Back in 2009 and 2010, they obviously had a different situation, but their priority was to bring everybody into the house they could from the stakeholder community and that was what the White House did.
What I see here is something that’s troubling because I think they, unlike ’93–’94, will be able to legislate if they choose to—they’ve got to work out their right and left problems. But to me they’re not that interested in how the outside world views this other than the governors and the insurers… And I think this is a mistake and it will come back and haunt them.
Because at the end of the day, whether it’s the consumers or those in this room (physicians) in the hospitals that have to deliver the care, everybody should be part of this dialogue and that may send it in some direction that some of these guys don’t want it to go … but I think they’re going to avoid it.
Deem: There’s a big opportunity here for the entire sector to relook at some regulatory burdens. Some things that are in the way across the system don’t necessarily contribute to better health care. What are some of the opportunities that you see in terms of regulatory changes for health care delivery that could make a difference?
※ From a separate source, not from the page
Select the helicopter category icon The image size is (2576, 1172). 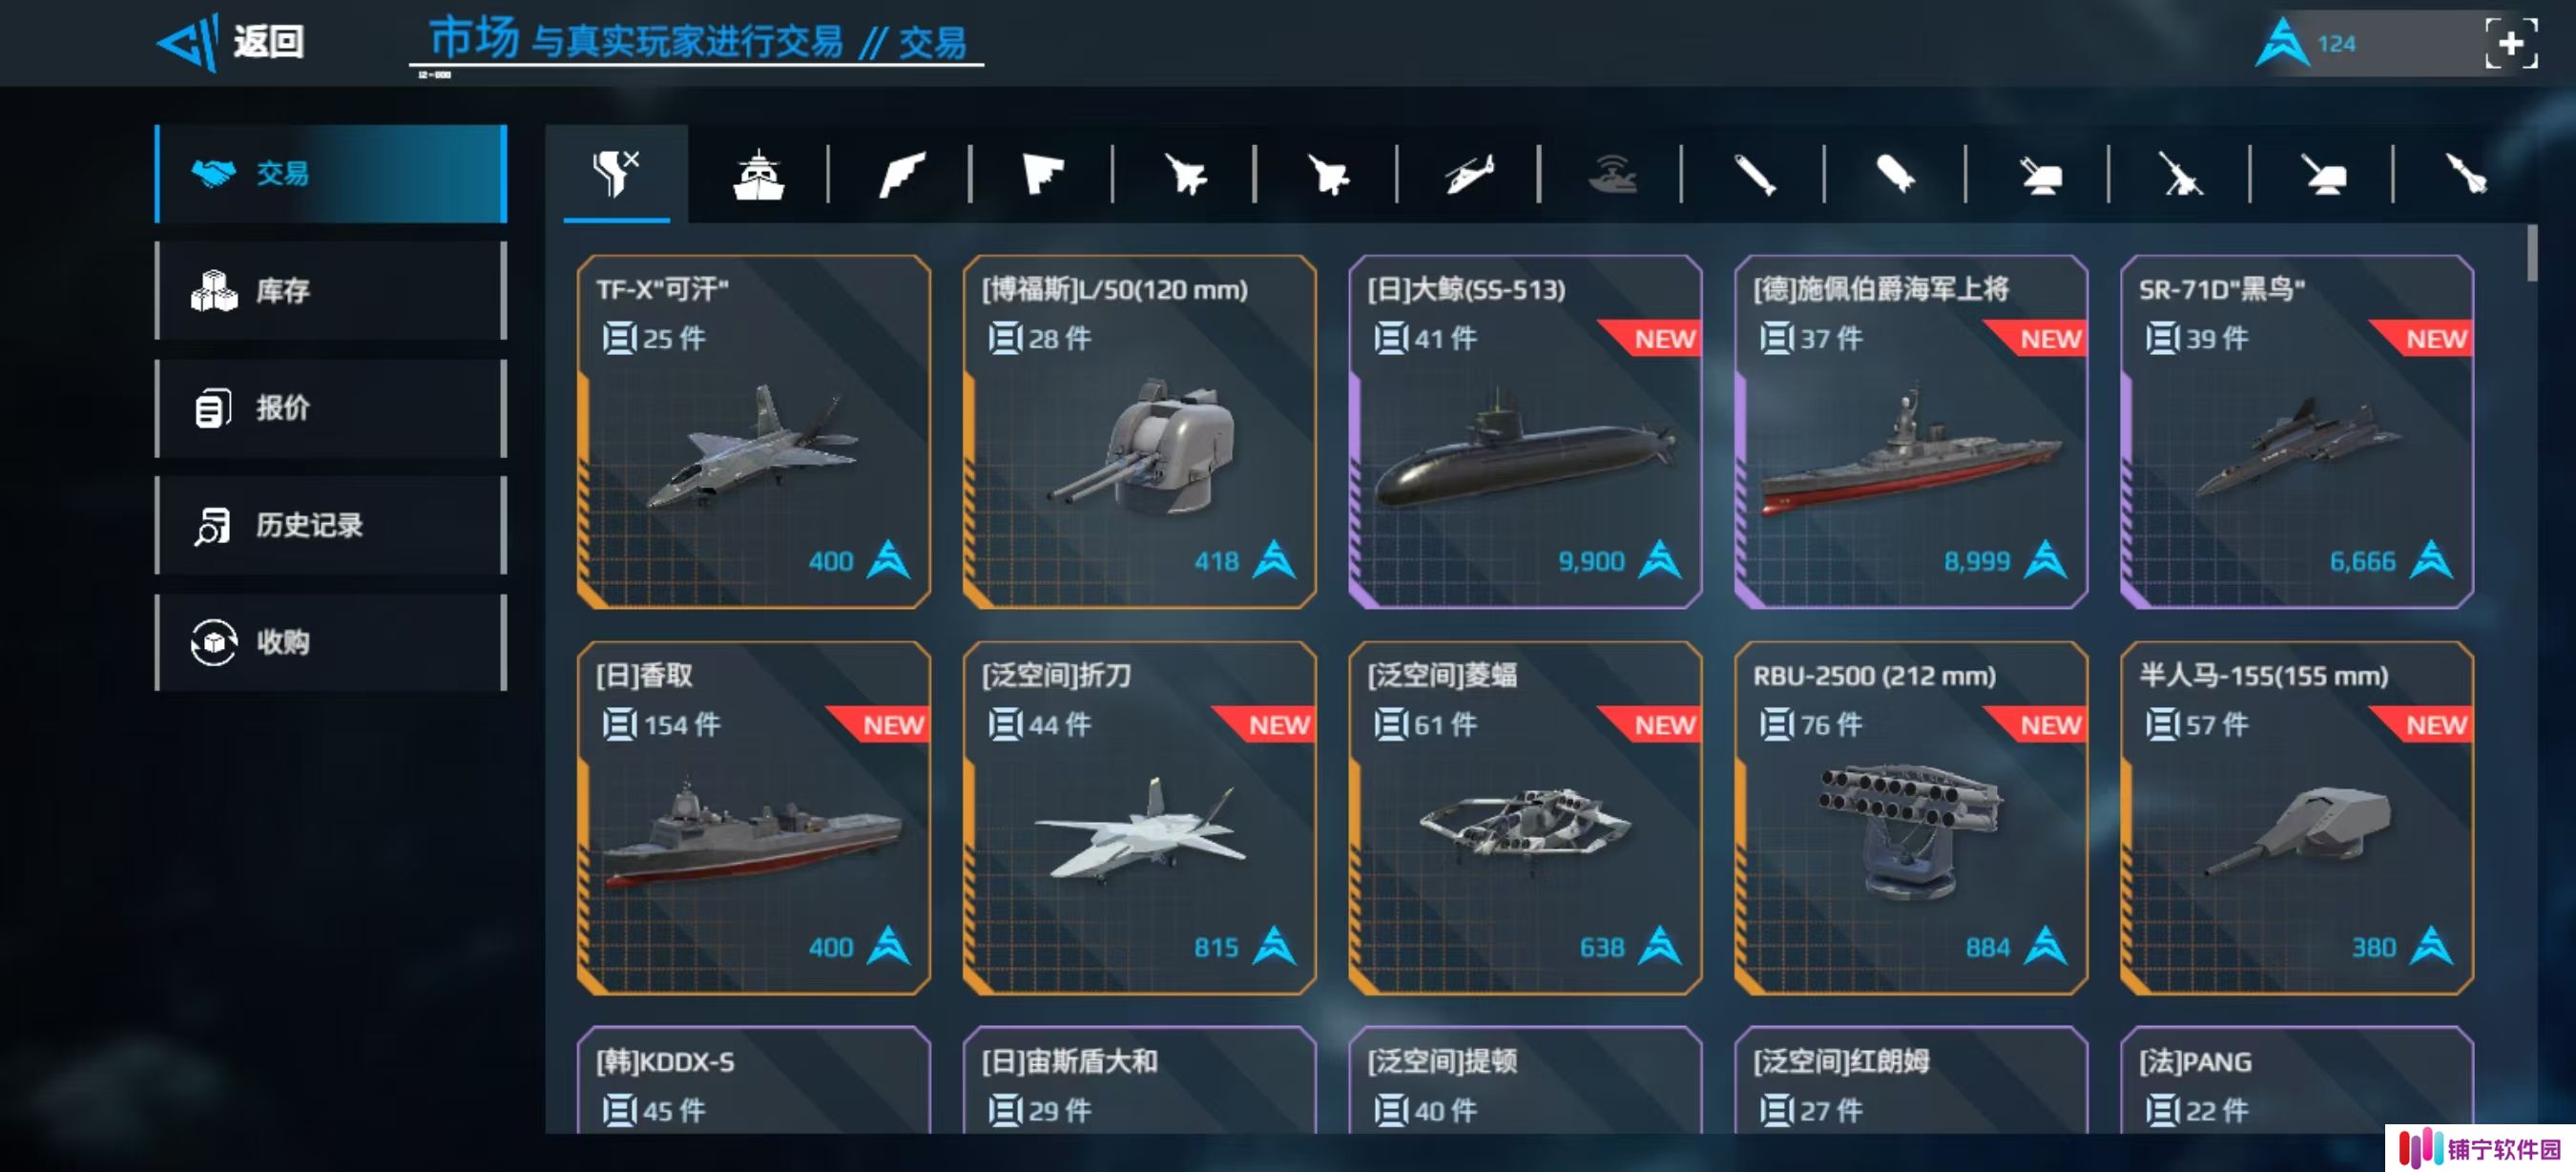(1469, 175)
Kahn: All the urgings of HITECH [Health Information Technology for Economic and Clinical Health Act] and the implementation of value-based purchasing in all of its various forms, whether it’s reforms that are in place now or in MACRA, which is in the process of being implemented, on the IT side; in all those areas we do need a reevaluation. We do need to get back to first principles—what are we trying to accomplish? I think probably less is better.
There’s no argument anymore that it is better for patients to have an electronic medical record and that they’re interoperable. All that being said, the complexity that’s been put on top of it is actually not that good for patients. It clearly makes the workflow of providing and delivering care more complicated.
I’m not sure we’re achieving those things we can achieve. I think there needs to be a reevaluation of that as we go into the implementation of all the aspects of value-based purchasing and—at the end of the day, with all the best of intentions—I think the previous ... administration was heading us in a direction where all of these things were just going to be more compliance, and not helping the patient and facilitating better care and advancing what hospitals and clinicians can do.